Years later, by the time I’d given birth to my first son, I’d learnt much of that lesson. I’d been in many situations that had taught me that not knowing, always turned out to cause much more worry and pain, than knowing. Especially when you have a vivid and fertile imagination. So when my son’s behaviour and development was increasingly concerning, I didn’t “not want to know” whether he had autism or something else, I just went through the steps required to find out. Yes, he had autism. Yes, it was devastating. But the diagnosis was only the first – and necessary – step, to making both his and our lives better. The diagnosis gives you access to funds, services, help and understanding, and makes you part of a community of people going through the same trials.
Since finding out the diagnosis, I have encountered many situations of parents who suspect their child has autism, but they don’t want to know for sure. The most recent one was via a parenting forum that I frequent. The mother described her child’s behaviour and said she had seen a range of natural therapy providers, but she still didn’t know what was wrong. It looked very much like autism to me, and I said so and encouraged her to rule it out. She said that if it was autism, she didn’t want to know, because her family had a history of autism and she didn’t want her child to have the condition too.
As if not getting a diagnosis, means her child doesn’t have the condition.
This attitude is ridiculous and pointless and upsetting, but I knew telling her so would just put her on the defensive and do nothing to encourage her to get the answer. So I came back with some of what I’ve said above: That the diagnosis is just the first step, and opens up avenues to help and funding. I wished her luck in her endeavours to find answers, whatever those answers may be.
It occurs to me that there is a very serious difference between being afraid of getting a diagnosis about your own health, and being afraid of getting a diagnosis about your child. When it comes to children, you can’t choose to worry instead of know. You can’t choose to hide your head in the sand out of fear of how you’ll feel if you knew for sure.
There are other factors that might be at play when a parent refuses to take their child along to get a suspected diagnosis. Maybe they don’t like labels, or they don’t think the condition in question is a genuine one. I can understand these arguments (though I don’t find them persuasive), as long as the parent is otherwise doing everything they can to help their child cope with the challenges it faces.Though getting the correct and best help available, as fast as possible, is always assisted by a diagnosis.

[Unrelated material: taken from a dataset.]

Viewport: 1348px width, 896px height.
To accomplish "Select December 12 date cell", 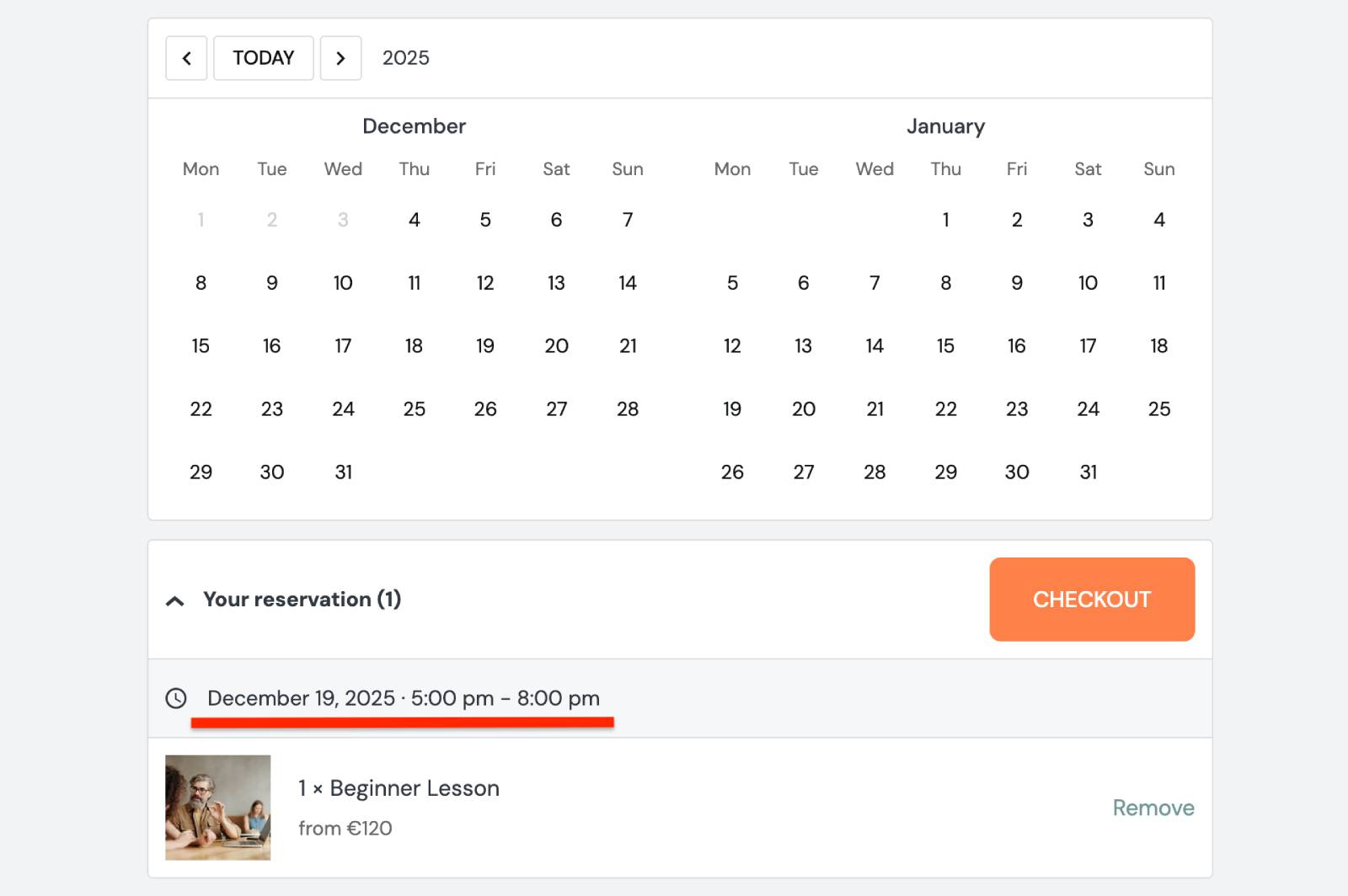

It seems to me that the huge benefits from getting a confirmed diagnosis, outweigh the sorts of concerns that parents put forward for not getting one. If you’ve chosen to not get your child diagnosed, even though you suspect they have autism, I’d be interested to know why. Similarly, if you know other parents who have made this choice and given you the reasons why, I encourage you to share those too. Is there a powerful argument against diagnosis that I am over-looking… or do the parents who refuse to find out, need a wake-up call to the reality of the responsibilities – as hard as they often are – of being a parent to a child with special needs.